Bernanos est d'abord chrétien. Tout ce qui le qualifie par ailleurs, il le dit à maintes reprises, est second et même secondaire au regard de cela. Sa parole ne suffirait pas à l'établir, car nombre de chrétiens aujourd'hui se disent tels dont on se demande ce que ce mot signifie pour eux et quel est le rapport entre ce qu'ils affirment croire et le Credo.
Que lui ne soit pas dans ce cas, bien des autorités l'attestent, et nous nous bornerons à évoquer l'ouvrage de Hans Urs von Balthasar Le chrétien Bernanos. Nous n'avons évidemment pas ici la prétention de rivaliser avec le grand théologien, ce n'est pas à l'aspect anthropologique et doctrinal de l'oeuvre de Bernanos que nous nous intéressons.
Nous souhaitons seulement regarder vivre dans la cité des hommes un chrétien qui a toujours estimé qu'il était de son devoir d'en être partie prenante, de son devoir de chrétien, justement, ou mieux qu'il y était appelé.

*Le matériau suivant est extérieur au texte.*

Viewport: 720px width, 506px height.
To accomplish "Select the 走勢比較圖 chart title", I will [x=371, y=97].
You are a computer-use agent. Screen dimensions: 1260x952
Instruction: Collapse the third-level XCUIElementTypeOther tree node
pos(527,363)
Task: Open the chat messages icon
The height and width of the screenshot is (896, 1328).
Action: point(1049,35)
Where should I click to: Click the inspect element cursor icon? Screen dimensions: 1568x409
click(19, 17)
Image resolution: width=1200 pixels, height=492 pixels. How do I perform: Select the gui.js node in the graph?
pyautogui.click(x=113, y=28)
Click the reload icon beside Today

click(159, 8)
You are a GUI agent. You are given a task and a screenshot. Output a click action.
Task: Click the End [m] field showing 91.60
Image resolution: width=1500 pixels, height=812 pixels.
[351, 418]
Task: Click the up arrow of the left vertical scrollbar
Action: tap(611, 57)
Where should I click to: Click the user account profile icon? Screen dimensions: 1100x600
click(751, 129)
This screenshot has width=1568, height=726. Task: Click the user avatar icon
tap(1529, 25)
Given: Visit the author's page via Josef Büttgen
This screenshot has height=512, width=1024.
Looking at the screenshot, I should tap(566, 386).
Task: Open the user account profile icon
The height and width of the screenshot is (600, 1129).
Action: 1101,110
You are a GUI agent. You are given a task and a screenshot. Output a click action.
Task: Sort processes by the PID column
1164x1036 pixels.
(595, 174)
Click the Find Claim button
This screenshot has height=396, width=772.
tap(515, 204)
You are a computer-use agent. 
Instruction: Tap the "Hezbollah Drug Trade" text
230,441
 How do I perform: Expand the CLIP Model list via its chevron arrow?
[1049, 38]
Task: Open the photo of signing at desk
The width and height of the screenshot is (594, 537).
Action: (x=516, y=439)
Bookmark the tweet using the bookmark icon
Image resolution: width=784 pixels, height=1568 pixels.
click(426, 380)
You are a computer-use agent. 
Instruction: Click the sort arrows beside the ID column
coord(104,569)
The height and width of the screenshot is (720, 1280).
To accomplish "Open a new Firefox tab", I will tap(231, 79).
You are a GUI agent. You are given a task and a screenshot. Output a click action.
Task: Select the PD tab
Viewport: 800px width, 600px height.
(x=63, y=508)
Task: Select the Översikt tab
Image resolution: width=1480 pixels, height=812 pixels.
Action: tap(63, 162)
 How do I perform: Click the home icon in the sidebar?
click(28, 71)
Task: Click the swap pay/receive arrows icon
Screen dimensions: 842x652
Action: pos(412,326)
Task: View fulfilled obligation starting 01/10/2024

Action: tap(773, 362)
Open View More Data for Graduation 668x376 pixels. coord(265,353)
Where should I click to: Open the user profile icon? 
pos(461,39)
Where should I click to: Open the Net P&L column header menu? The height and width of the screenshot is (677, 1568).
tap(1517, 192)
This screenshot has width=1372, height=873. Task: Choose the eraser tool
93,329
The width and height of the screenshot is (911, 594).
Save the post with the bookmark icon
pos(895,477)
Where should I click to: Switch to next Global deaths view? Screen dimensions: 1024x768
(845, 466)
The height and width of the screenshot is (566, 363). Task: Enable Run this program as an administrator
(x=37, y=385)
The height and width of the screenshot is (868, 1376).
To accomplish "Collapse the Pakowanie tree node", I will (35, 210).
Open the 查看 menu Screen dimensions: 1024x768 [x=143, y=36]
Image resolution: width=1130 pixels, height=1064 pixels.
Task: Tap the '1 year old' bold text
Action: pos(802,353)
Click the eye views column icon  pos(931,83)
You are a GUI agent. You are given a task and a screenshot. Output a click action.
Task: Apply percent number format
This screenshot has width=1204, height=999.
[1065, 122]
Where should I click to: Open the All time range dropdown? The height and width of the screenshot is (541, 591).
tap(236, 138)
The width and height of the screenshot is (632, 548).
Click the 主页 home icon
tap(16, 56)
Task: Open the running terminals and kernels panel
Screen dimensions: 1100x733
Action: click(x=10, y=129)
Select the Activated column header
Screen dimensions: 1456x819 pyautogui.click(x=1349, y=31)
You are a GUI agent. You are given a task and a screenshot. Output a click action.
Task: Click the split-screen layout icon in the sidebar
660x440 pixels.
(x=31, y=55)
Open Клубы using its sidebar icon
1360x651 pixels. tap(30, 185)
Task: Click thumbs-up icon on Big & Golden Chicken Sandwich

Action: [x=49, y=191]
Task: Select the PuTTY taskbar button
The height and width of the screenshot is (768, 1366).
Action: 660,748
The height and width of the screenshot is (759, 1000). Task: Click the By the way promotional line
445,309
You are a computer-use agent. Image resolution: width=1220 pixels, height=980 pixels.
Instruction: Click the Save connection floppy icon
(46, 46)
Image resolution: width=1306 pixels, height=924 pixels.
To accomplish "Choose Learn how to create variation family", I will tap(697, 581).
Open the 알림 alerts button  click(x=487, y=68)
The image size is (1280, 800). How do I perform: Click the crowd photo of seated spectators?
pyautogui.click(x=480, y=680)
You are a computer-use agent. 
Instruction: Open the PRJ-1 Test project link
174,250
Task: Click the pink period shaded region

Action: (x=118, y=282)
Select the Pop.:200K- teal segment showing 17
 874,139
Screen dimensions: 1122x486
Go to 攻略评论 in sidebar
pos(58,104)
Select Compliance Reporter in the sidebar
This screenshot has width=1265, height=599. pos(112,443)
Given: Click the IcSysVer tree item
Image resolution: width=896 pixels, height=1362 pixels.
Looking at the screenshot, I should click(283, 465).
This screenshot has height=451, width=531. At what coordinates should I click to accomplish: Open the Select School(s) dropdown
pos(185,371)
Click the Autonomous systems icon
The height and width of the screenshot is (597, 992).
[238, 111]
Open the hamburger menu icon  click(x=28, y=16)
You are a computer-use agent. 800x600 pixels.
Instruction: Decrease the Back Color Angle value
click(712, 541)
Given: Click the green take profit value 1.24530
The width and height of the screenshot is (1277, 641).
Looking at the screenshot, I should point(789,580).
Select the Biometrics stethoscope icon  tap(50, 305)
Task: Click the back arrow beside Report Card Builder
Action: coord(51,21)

Par la force des choses, nous serons amenés à interroger les écrits de combat plus souvent que les romans, ce qui ne signifie en rien que nous leur accordons plus de valeur mais que l'intention y est plus directement déchiffrable. Car c'est elle qui nous intéresse, et non les contenus des choix et des prises de position qui, comme tous les actes humains, comportent leur part de passion et d'aveuglement que nous ne chercherons pas à évaluer.